• _Assignment_
Search term "computer": please copy every line of the records below that contains it.

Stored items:

####

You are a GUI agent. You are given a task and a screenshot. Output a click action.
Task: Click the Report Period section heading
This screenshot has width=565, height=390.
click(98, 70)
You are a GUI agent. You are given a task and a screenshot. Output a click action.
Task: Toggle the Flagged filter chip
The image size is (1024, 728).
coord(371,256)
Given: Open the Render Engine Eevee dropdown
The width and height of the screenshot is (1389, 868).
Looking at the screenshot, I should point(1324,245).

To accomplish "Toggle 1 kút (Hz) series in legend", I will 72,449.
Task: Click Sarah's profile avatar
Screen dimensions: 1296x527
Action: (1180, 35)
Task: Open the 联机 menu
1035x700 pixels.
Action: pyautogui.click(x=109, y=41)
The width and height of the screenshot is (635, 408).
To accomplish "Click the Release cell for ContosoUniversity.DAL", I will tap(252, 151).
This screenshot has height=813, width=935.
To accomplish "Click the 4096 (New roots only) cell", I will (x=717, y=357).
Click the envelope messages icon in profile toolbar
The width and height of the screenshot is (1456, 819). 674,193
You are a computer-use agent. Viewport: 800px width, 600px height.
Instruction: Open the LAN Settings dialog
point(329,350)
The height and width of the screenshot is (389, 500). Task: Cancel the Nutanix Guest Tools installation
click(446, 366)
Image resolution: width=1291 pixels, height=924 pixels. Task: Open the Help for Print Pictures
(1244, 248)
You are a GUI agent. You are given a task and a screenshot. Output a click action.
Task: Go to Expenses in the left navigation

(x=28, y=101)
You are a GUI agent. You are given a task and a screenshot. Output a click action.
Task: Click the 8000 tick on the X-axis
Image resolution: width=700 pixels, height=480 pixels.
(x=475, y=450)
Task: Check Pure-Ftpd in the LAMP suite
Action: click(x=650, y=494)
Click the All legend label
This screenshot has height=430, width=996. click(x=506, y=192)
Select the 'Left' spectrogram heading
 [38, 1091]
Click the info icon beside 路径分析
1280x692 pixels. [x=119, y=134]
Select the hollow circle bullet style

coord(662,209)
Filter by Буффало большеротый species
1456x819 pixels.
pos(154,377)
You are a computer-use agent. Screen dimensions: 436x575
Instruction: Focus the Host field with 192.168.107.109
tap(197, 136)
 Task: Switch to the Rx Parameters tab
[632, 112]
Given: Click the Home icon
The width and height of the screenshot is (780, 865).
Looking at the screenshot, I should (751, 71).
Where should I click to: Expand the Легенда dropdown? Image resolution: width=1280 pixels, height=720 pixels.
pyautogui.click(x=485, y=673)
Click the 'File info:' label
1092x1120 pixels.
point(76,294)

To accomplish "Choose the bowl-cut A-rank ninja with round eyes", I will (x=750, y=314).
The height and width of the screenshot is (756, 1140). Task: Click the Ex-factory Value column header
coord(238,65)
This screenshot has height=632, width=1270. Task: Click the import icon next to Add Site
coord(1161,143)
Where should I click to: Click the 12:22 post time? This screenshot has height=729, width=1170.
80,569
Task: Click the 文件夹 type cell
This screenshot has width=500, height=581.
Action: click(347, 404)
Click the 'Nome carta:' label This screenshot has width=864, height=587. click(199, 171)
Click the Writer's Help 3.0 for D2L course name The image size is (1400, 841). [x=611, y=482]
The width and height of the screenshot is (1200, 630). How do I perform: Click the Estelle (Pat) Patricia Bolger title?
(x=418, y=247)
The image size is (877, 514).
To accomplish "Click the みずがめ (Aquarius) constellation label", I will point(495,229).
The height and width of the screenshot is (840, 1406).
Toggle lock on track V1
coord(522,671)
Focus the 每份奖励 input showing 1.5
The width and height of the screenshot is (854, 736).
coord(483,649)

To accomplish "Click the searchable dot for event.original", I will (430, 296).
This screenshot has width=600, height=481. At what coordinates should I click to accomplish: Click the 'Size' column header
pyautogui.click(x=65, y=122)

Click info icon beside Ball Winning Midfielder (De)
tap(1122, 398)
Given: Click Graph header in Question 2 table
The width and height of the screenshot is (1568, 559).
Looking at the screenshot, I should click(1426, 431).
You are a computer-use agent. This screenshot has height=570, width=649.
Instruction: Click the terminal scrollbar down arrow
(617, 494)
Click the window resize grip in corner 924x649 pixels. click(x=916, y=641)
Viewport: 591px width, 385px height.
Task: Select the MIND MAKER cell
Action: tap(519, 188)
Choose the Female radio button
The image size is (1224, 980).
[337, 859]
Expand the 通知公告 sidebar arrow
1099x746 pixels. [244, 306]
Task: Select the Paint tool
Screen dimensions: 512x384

####

• _Answer space_
You are a computer-use agent. Viewport: 800px width, 600px height.
You are a computer-use agent. Screen dimensions: 436x575
You are a computer-use agent. This screenshot has height=570, width=649.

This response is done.